After having the camp be put off by a year, Chief Farnsworth is excited that they are able to host it once again. He states, “What I am looking forward to the most is watching the kids learn these skills and get excited about growing up to be firefighters. I am grateful that we are able to get these kids out of their homes after a year of COVID lockdowns.” One of his main goals has always been to make the camp as inclusive as possible, helping anyone in the area who wants to learn more, do so.
The community support moves past just the few days of the camp, however. Pocatello High School has firefighting classes, which many students from the camp will go on to take. These courses are where many of the supplies for the camp come from, such as the outfits and gear. And of course, as the youth learn new skills, they are better able to become volunteers and helpers not only in the fire departments but also in the community at large.
What is Learned at the Camp
This year’s camp is shaping up to be full of fun, engaging, and educational activities. Split over two days, day one focuses on EMS components of fire service. This includes skills such as bleeding control, patient loading, and a new portion on emergency service dispatching. Day two focuses on the firefighting components, including forcible entry, search and rescue, and a wildland fire portion.
It isn’t just the hands-on activities that are learned. Leadership, confidence, and teamwork are all strengthened in the youth who attend. Shirley Hockett, Assistant Manager at CEWT, states that on the second day of classes it amazes her and makes her “very proud to see the leaders come out and the teamwork that has developed.”
Regardless of whether the youth go on to become firefighters or not, they are still learning the skills needed to become the next generation of leaders in the world.
The Value of Attending
For any youth looking into becoming a firefighter, career or volunteer, there isn’t a better opportunity in all of Southeastern Idaho. They are able to learn what it takes to be one, get hands-on experience wearing the gear and carrying out common scenarios. And perhaps most importantly, they learn what it means to be a leader and work in a team.

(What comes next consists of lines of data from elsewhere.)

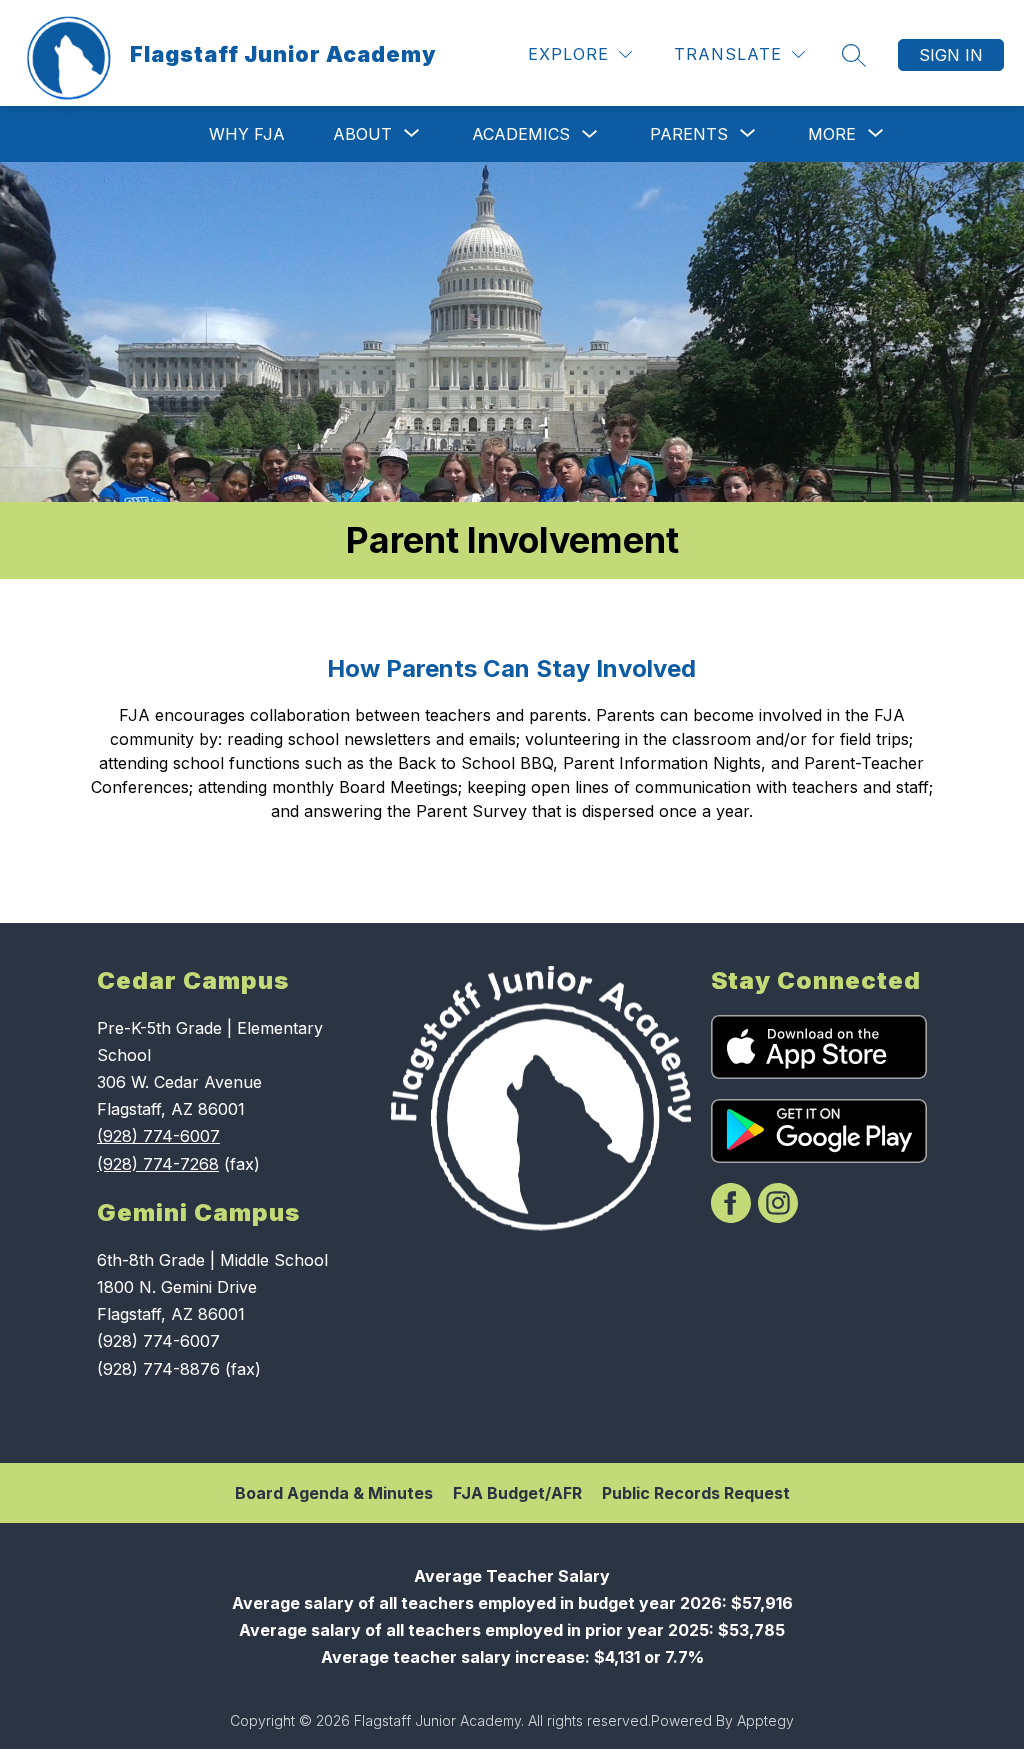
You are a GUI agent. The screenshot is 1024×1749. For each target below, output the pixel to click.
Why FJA (247, 134)
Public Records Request (696, 1493)
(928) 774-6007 (158, 1136)
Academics (521, 134)
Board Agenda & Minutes (334, 1493)
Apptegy (765, 1720)
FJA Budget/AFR (517, 1493)
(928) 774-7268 (158, 1164)
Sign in (951, 55)
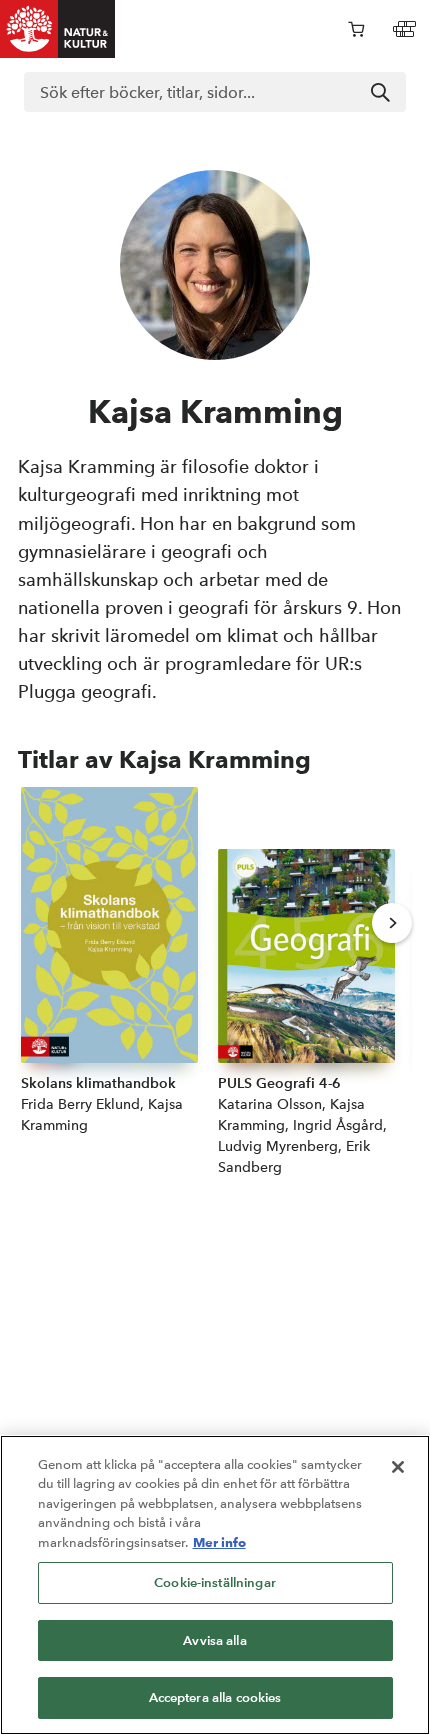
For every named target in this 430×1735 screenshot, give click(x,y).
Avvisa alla (214, 1640)
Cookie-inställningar (215, 1582)
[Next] (392, 923)
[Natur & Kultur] (58, 29)
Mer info (219, 1542)
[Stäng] (398, 1467)
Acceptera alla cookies (215, 1697)
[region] (215, 1585)
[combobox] (215, 92)
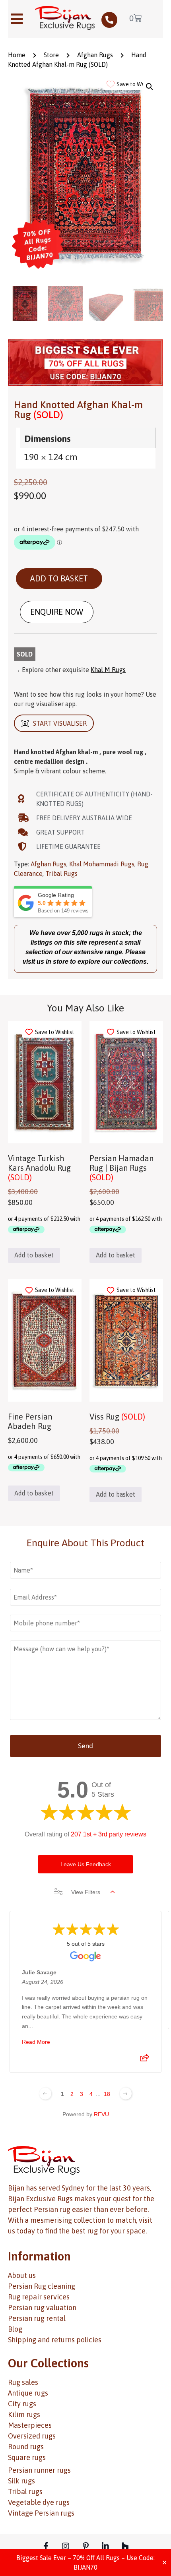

Fire Chief Farnsworth, when asked to describe the value in attending the camp, stated, “I'm a little biased, but I believe firefighting is the best job on earth, and I bet there are some one million firefighters that would support that statement. This camp gets kids started on the idea of becoming firefighters. Regardless of whether campers continue in the path of the fire service, they will be experiencing the value of teamwork and comradery that comes with being a firefighter.”
This year’s camp is hosted at the North Bannock Fire Department running from midday Friday June 18th and all day Saturday the 19th.